The 3 machines have NFS relationships thus:

  A mounts approx 6 directories from B (A->B)
  B mounts approx 6 directories from A (B->A)
  C mounts approx 6 directories from A (C->A) (same dirs as in B->A)
  C mounts approx 6 directories from B (C->B) (same dirs as in A->B)

All systems are running x86_64 CentOS5.4 on HP xw8600 workstations
connected via a Dell 2608 PowerConnect switch that's believed to be
functioning properly.  No jumbo packets.  All MTUs are the standard
1500.  I've tried specifying both UDP and TCP in the fstab lines.

I've disabled selinux.  The output of 'iptables -L' is:

   Chain INPUT (policy ACCEPT)
   target     prot opt source               destination

   Chain FORWARD (policy ACCEPT)
   target     prot opt source               destination

   Chain OUTPUT (policy ACCEPT)
   target     prot opt source               destination

These commands:

   service nfs status ; service portmap status

...indicate nominal conditions (all expected daemons reported running)
when things are working but also when things are b0rken.
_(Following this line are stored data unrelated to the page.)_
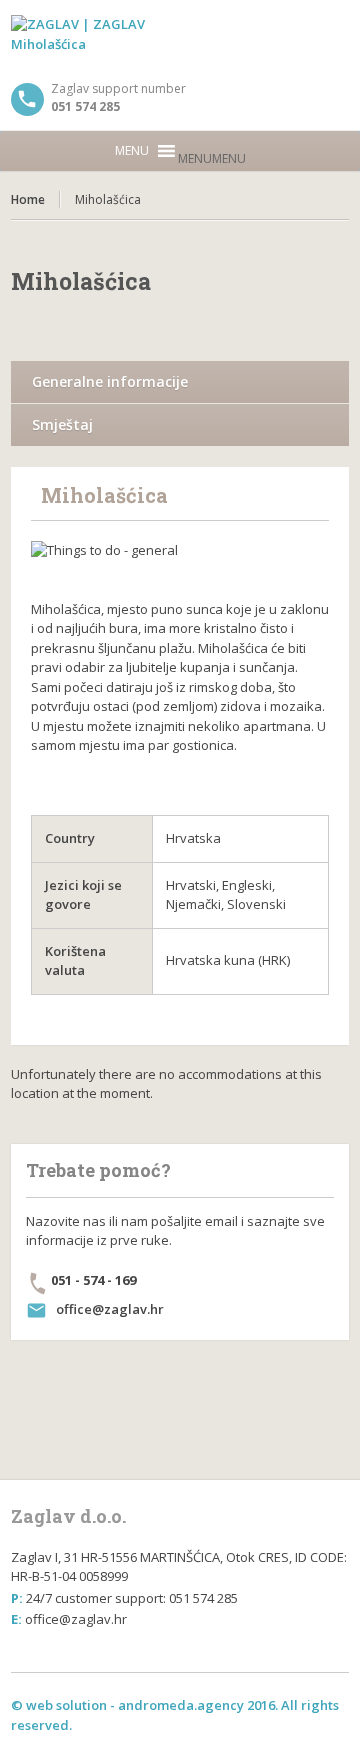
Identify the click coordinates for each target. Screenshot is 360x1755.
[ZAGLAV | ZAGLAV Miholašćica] (180, 40)
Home (28, 199)
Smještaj (62, 424)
There wasn't anything very informative in /var/log/messages with the
default debug levels but messages are now accumulating there at firehose
rates because I enabled debug for everything, thus:

   for m in rpc nfs nfsd nlm; do rpcdebug -m $m -s all; done

After machine A exhibited the problem I *think* I see evidence in
/var/log/messages that the NFS client code has decided it never got a
response from the server (B) to some NFS request, so it retransmits the
request and (I think) it then concludes that the retransmitted request
also went unanswered so the operation is errored out.

I gathered some Enet traffic for Wireshark anlysis on both machines thus:

   dumpcap -i eth0 -w /tmp/`hostname`.pcap

...and viewed the client traffic with Wireshark, which (apparently)
confirms that the client did indeed wait a while and then (apparently)
retransmitted the NFS request.  The weird thing is that Wireshark analysis
of corresponding traffic on the server shows the first request coming in
and being turned around immediately, then we later see the retransmitted
request arrive and it, too, is promptly processed and the response goes
out immediately.  So, if I'm reading these tea leaves properly it's as
if that lost the ability to recognize the reply to that request.  [?!]

But, then, how could it be that all 3 machines seem to get into this state
at more or less the same time?  and why would unmounting and remounting
all NFS filesystems then "fix" it?   Aaaiiieeee!!!

 [ Unfortunately, this problem is only occuring at the one
   customer site and can't be reproduced in-house, so unless
   I can find a way to first sanitize the logs I may not be
   permitted to publish them here...       >-/               ]